● **LISTED RECORDS**
+ + + +
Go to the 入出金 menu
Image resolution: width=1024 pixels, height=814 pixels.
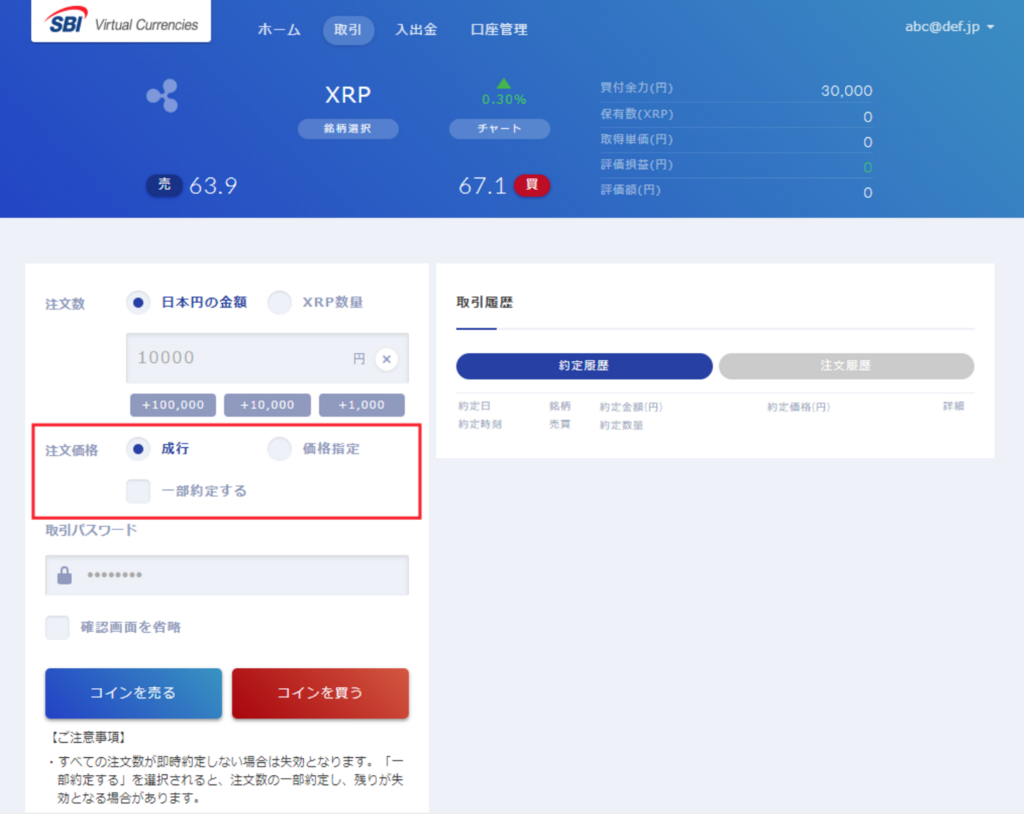(x=416, y=30)
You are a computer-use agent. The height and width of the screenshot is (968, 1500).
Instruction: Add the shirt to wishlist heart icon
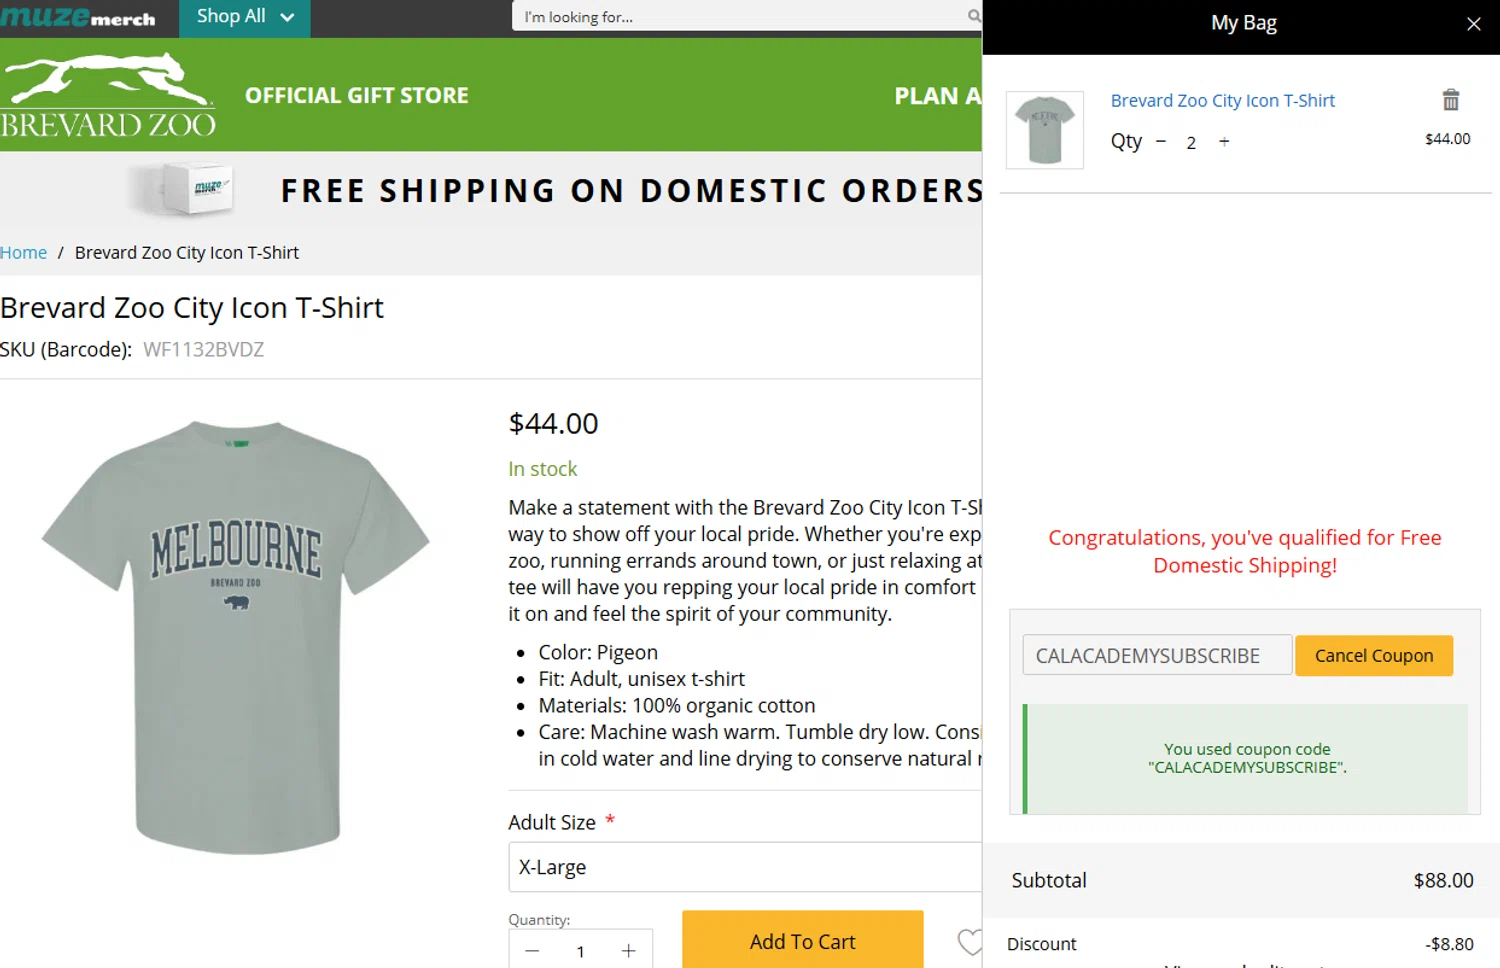click(968, 942)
+ + + +
The reply has to reproduce every line above verbatim and contain no pictures.

Go to the 入出金 menu
Image resolution: width=1024 pixels, height=814 pixels.
(x=416, y=30)
You are a computer-use agent. The height and width of the screenshot is (968, 1500).
Instruction: Add the shirt to wishlist heart icon
click(968, 942)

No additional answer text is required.